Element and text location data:
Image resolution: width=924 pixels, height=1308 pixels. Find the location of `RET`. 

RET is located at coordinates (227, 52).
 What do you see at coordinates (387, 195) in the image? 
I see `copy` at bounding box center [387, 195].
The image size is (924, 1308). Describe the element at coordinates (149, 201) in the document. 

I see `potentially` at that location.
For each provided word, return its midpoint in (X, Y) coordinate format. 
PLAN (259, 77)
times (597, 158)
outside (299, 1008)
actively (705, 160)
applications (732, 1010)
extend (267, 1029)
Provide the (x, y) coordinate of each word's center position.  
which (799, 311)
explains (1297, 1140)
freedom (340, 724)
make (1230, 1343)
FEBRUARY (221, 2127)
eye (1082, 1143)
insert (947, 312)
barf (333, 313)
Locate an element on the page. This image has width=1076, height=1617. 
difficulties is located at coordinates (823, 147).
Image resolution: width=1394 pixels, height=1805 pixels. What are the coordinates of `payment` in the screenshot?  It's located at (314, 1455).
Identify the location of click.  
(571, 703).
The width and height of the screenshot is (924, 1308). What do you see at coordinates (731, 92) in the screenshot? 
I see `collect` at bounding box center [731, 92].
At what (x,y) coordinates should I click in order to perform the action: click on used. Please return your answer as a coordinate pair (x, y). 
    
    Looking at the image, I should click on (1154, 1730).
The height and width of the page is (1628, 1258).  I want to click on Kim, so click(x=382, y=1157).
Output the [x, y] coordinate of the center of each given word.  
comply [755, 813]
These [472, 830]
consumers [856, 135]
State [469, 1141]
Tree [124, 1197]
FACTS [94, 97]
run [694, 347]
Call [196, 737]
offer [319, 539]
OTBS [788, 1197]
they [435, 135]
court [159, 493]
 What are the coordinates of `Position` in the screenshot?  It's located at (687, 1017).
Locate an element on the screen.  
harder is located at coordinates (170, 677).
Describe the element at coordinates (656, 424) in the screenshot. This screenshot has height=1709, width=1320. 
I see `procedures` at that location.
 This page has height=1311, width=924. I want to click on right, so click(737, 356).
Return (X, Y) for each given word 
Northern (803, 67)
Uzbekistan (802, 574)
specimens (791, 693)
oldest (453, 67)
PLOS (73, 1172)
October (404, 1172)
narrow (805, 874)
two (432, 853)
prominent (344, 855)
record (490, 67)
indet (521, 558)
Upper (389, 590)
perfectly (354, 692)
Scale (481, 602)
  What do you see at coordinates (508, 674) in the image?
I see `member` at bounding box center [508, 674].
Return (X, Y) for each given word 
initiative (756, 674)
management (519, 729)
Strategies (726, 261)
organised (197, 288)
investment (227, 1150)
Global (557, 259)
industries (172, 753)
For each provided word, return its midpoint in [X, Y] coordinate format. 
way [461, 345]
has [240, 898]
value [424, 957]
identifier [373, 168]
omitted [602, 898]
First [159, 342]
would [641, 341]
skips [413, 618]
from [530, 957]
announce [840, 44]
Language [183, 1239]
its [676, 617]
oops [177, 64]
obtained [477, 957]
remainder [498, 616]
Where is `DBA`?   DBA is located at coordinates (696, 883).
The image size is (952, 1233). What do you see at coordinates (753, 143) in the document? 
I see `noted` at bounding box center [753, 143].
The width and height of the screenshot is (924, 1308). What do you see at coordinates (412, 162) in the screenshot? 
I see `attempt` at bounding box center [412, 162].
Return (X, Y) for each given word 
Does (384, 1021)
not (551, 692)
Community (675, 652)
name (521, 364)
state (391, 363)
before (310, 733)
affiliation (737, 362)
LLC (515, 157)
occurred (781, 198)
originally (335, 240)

Goal of the exercise — Copy every line of the material above without any changes.

Full answer —
Image resolution: width=924 pixels, height=1308 pixels. Find the location of `RET`. 

RET is located at coordinates (227, 52).
 What do you see at coordinates (387, 195) in the image? 
I see `copy` at bounding box center [387, 195].
The image size is (924, 1308). Describe the element at coordinates (149, 201) in the document. 

I see `potentially` at that location.
For each provided word, return its midpoint in (X, Y) coordinate format. 
PLAN (259, 77)
times (597, 158)
outside (299, 1008)
actively (705, 160)
applications (732, 1010)
extend (267, 1029)
Provide the (x, y) coordinate of each word's center position.  
which (799, 311)
explains (1297, 1140)
freedom (340, 724)
make (1230, 1343)
FEBRUARY (221, 2127)
eye (1082, 1143)
insert (947, 312)
barf (333, 313)
Locate an element on the page. This image has width=1076, height=1617. 
difficulties is located at coordinates (823, 147).
Image resolution: width=1394 pixels, height=1805 pixels. What are the coordinates of `payment` in the screenshot?  It's located at (314, 1455).
Identify the location of click.  
(571, 703).
The width and height of the screenshot is (924, 1308). What do you see at coordinates (731, 92) in the screenshot? 
I see `collect` at bounding box center [731, 92].
At what (x,y) coordinates should I click in order to perform the action: click on used. Please return your answer as a coordinate pair (x, y). 
    
    Looking at the image, I should click on (1154, 1730).
The height and width of the page is (1628, 1258).  I want to click on Kim, so click(x=382, y=1157).
Output the [x, y] coordinate of the center of each given word.  
comply [755, 813]
These [472, 830]
consumers [856, 135]
State [469, 1141]
Tree [124, 1197]
FACTS [94, 97]
run [694, 347]
Call [196, 737]
offer [319, 539]
OTBS [788, 1197]
they [435, 135]
court [159, 493]
 What are the coordinates of `Position` in the screenshot?  It's located at (687, 1017).
Locate an element on the screen.  
harder is located at coordinates (170, 677).
Describe the element at coordinates (656, 424) in the screenshot. This screenshot has height=1709, width=1320. 
I see `procedures` at that location.
 This page has height=1311, width=924. I want to click on right, so click(737, 356).
Return (X, Y) for each given word 
Northern (803, 67)
Uzbekistan (802, 574)
specimens (791, 693)
oldest (453, 67)
PLOS (73, 1172)
October (404, 1172)
narrow (805, 874)
two (432, 853)
prominent (344, 855)
record (490, 67)
indet (521, 558)
Upper (389, 590)
perfectly (354, 692)
Scale (481, 602)
  What do you see at coordinates (508, 674) in the image?
I see `member` at bounding box center [508, 674].
Return (X, Y) for each given word 
initiative (756, 674)
management (519, 729)
Strategies (726, 261)
organised (197, 288)
investment (227, 1150)
Global (557, 259)
industries (172, 753)
For each provided word, return its midpoint in [X, Y] coordinate format. 
way [461, 345]
has [240, 898]
value [424, 957]
identifier [373, 168]
omitted [602, 898]
First [159, 342]
would [641, 341]
skips [413, 618]
from [530, 957]
announce [840, 44]
Language [183, 1239]
its [676, 617]
oops [177, 64]
obtained [477, 957]
remainder [498, 616]
Where is `DBA`?   DBA is located at coordinates (696, 883).
The image size is (952, 1233). What do you see at coordinates (753, 143) in the document? 
I see `noted` at bounding box center [753, 143].
The width and height of the screenshot is (924, 1308). What do you see at coordinates (412, 162) in the screenshot? 
I see `attempt` at bounding box center [412, 162].
Return (X, Y) for each given word 
Does (384, 1021)
not (551, 692)
Community (675, 652)
name (521, 364)
state (391, 363)
before (310, 733)
affiliation (737, 362)
LLC (515, 157)
occurred (781, 198)
originally (335, 240)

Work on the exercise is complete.